Indonésia acusada de organizar matanças em Timor Leste
Jacarta, 13 (AE-ANSA) - A Organização das Nações Unidas (ONU) acusou hoje (13) a Indonésia de ter "organizado sistematicamente" as matanças ocorridas em Timor Leste, onde, segundo missionários, pelo menos 20.000 pessoas foram assassinadas por milícias antiindependência.
No dia seguinte da decisão de Jacarta de aceitar o envio de uma força de paz internacional a Timor Leste, chegou-se a uma conclusão sobre a matança coletiva na região, indicando, ao mesmo tempo, seus repensáveis. "Todos me dizem que as Forças Armadas indonésias estão totalmente comprometidas na sistemática organização do banho de sangue", disse a alta comissária da ONU para os Direitos Humanos, Mary Robinson.

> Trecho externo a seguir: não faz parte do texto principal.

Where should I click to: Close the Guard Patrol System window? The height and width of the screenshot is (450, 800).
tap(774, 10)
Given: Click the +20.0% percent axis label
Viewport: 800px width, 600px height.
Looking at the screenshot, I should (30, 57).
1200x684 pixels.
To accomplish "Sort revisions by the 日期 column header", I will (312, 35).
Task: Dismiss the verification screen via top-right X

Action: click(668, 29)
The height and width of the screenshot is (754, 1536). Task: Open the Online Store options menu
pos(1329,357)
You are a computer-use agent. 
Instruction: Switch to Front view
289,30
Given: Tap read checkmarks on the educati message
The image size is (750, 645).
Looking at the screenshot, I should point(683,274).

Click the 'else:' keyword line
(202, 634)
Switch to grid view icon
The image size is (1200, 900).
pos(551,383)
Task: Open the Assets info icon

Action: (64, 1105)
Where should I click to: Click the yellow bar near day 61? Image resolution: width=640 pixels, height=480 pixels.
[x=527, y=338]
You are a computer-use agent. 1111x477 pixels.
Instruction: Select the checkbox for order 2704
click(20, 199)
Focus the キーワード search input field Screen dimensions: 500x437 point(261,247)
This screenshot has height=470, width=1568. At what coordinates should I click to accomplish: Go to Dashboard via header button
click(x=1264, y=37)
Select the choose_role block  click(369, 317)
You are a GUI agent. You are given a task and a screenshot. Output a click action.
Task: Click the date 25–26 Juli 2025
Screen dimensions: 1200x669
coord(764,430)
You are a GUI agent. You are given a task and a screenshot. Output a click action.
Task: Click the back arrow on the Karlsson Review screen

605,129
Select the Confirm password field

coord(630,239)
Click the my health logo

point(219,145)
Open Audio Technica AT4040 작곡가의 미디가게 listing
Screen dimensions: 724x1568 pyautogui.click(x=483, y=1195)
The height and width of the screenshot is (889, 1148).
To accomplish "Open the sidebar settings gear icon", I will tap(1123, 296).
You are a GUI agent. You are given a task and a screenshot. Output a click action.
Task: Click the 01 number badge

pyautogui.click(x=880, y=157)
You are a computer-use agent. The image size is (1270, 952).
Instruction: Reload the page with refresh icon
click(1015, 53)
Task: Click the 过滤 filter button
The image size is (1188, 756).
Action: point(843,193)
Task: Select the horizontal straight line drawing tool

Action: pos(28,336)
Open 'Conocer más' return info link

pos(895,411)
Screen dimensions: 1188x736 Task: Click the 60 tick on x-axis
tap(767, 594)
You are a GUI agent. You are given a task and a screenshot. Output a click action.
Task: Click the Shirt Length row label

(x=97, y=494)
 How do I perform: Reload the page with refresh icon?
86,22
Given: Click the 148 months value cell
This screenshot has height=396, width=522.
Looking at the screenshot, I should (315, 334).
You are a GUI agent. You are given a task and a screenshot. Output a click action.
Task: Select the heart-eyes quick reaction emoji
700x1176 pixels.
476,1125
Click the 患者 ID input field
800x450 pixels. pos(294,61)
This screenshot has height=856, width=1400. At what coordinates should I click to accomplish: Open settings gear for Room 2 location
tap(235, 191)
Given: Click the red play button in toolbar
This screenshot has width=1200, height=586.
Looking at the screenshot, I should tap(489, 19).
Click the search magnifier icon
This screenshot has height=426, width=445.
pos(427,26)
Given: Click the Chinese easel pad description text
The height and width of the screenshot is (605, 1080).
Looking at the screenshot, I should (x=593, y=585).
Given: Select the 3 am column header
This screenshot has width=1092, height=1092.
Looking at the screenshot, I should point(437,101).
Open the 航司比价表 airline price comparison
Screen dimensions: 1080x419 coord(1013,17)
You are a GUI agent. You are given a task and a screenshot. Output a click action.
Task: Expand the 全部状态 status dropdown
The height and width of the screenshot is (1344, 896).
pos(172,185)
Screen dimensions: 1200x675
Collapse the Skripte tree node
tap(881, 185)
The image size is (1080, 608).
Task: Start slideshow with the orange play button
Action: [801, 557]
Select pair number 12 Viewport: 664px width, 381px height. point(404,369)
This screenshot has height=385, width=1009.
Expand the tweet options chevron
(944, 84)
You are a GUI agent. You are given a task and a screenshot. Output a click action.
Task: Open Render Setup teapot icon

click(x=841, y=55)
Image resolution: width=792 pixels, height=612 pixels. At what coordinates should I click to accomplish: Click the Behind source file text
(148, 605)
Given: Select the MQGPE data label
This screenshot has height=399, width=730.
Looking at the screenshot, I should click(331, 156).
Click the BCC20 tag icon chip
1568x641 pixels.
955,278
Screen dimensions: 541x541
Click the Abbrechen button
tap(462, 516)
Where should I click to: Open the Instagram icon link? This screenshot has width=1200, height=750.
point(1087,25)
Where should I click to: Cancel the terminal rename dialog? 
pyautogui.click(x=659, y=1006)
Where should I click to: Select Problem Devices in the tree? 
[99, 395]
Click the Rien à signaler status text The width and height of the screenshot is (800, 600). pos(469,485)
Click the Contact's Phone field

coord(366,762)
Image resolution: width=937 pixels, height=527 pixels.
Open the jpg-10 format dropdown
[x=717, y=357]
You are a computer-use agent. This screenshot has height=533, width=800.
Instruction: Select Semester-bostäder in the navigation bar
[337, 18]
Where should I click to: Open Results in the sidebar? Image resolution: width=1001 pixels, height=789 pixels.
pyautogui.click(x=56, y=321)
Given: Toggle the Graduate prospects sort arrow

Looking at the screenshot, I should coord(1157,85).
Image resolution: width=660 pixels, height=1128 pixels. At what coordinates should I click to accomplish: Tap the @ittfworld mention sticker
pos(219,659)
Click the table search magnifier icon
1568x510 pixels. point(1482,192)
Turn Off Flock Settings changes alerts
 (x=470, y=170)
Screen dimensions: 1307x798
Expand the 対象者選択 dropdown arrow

Várias fontes da ONU indicam cifras diferentes sobre os refugiados. Referindo-se a eles, chamados pela ACNUR de IDP (Internally Displaced Persons), a Unicef fala de 68.000 pessoas, enquanto que porta-vozes da organização internacional mencionam mais de 100.000. Por sua parte, fontes religiosas sustentam que os refugiados são 400.000 ou mais.
Diante desta catástrofe humana, Jacarta segue pretendendo indicar os países que constituirão a força internacional de paz: "Países asiáticos e amigos", dizem na capital.